/---

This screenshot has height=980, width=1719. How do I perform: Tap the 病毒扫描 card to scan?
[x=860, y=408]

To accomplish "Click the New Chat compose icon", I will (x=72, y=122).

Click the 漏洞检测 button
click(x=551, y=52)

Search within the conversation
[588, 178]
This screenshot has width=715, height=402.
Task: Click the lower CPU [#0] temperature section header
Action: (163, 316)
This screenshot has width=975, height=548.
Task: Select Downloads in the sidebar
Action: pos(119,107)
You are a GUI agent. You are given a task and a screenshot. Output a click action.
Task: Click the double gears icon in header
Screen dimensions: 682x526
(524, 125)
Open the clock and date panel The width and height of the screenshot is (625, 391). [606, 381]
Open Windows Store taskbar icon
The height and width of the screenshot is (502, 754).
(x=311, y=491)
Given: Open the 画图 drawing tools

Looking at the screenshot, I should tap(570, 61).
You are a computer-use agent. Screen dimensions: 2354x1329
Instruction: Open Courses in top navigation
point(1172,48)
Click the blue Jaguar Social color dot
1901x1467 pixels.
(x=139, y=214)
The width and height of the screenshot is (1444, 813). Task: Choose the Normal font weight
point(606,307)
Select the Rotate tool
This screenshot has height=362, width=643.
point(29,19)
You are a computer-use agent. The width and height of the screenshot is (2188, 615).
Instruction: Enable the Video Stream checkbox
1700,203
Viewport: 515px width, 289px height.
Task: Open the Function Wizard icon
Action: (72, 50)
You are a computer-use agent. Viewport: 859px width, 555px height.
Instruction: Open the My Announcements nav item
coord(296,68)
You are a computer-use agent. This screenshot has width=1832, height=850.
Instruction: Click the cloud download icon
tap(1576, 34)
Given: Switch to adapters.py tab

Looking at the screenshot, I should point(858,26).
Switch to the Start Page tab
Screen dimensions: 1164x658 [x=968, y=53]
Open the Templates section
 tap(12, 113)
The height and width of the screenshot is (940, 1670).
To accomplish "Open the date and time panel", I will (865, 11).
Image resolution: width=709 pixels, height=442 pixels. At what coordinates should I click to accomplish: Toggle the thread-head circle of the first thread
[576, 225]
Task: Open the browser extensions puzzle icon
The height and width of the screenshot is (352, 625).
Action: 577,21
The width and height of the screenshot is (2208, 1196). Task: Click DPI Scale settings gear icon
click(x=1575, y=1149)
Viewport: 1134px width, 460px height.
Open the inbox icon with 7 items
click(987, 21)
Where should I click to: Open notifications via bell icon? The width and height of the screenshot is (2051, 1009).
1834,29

\---

"agent" is the string to look for; please copy every line of the records above where it appears.

You are a GUI agent. You are given a task and a screenshot. Output a click action.
You are a computer-use agent. Screen dimensions: 2354x1329
You are a computer-use agent. The width and height of the screenshot is (2188, 615).
You are a computer-use agent. Viewport: 859px width, 555px height.
You are a computer-use agent. This screenshot has width=1832, height=850.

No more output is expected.